I have following issue to solve:
I have got a (char*) string like this: "010C00610075002000730076011B007400650021"
It is hexa representation of UTF-16BE encoded string. (in real world it means "Čau světe!" but this is not that important)
The issue is - how to convert this string to wchar_t*. I need to have platform independend solution (or at least to compile it under linux and windows).
Any hint, piece of code or any kind of help from you - kings and mighty rulers of C++ world - will be appreciated and payed back by writing "Thanks" under your post. ;)
There isn't a single bit of code that will convert the string correctly for both Windows and Linux as wchar_t is UTF-16LE on Windows and UTF-32 (don't know if endianness is important here?) on Linux.

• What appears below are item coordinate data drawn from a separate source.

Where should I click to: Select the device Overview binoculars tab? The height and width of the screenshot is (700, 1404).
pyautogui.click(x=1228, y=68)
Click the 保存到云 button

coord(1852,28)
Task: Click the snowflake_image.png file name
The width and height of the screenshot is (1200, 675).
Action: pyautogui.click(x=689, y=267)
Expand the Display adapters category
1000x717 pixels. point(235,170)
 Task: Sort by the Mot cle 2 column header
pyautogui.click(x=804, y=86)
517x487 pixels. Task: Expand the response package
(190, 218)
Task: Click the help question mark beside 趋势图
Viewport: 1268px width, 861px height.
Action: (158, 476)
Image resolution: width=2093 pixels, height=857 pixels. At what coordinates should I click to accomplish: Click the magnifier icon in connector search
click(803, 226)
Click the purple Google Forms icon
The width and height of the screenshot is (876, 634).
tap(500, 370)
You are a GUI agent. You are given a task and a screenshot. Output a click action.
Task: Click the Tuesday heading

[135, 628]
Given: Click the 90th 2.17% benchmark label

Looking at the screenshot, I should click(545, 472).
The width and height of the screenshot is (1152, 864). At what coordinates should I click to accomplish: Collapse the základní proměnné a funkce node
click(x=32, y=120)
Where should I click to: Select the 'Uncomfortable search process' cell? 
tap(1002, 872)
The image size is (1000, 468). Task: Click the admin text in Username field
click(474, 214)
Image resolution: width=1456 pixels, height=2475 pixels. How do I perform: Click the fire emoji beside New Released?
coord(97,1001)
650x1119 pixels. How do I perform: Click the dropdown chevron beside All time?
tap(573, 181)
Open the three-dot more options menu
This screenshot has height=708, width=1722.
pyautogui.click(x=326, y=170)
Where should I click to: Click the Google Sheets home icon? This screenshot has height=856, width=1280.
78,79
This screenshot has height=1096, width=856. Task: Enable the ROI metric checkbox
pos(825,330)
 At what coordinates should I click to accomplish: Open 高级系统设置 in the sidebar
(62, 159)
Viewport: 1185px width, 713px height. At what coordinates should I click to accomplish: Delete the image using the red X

In the Windows case, it should just be a case of swapping the byte pairs for the string to become a wchar_t, but I've not actually tried this. And I don't know how to convert from UTF-16 to UTF-32, apart from by using a library.
I don't know what characters are represented by codepoints over U+FFFF so i don't know if i care about them. I need to represent correctly at least all midle europe characters (like ščřžáéąęłżźöü...and some others). Do you know if they have codepoints under U+FFFF?
2andywestken:
One commonly used string format/encoding conversion library is libiconv.
I will definitely think about using the library.
Do you actually have to use whar_t in your code?
No, I don't. Probably i can rewrite parts of code to use other string type. But i need to write this hexa UTF16BE string after conversion to text file (I use wofstream so wchar_t seemed good for it).
I don't know what characters are represented by codepoints over U+FFFF so i don't know if i care about them. I need to represent correctly at least all midle europe characters (like ščřžáéąęłżźöü...and some others). Do you know if they have codepoints under U+FFFF?
Yes. All Latin characters are under U+FFFF. The codepoints over U+FFFF are all pretty obscure.
Great, thanks a lot.
For now I will try the Dishes solution and if I will ever need other characters too or have any problem with it than i will use the liberary andywestken posted.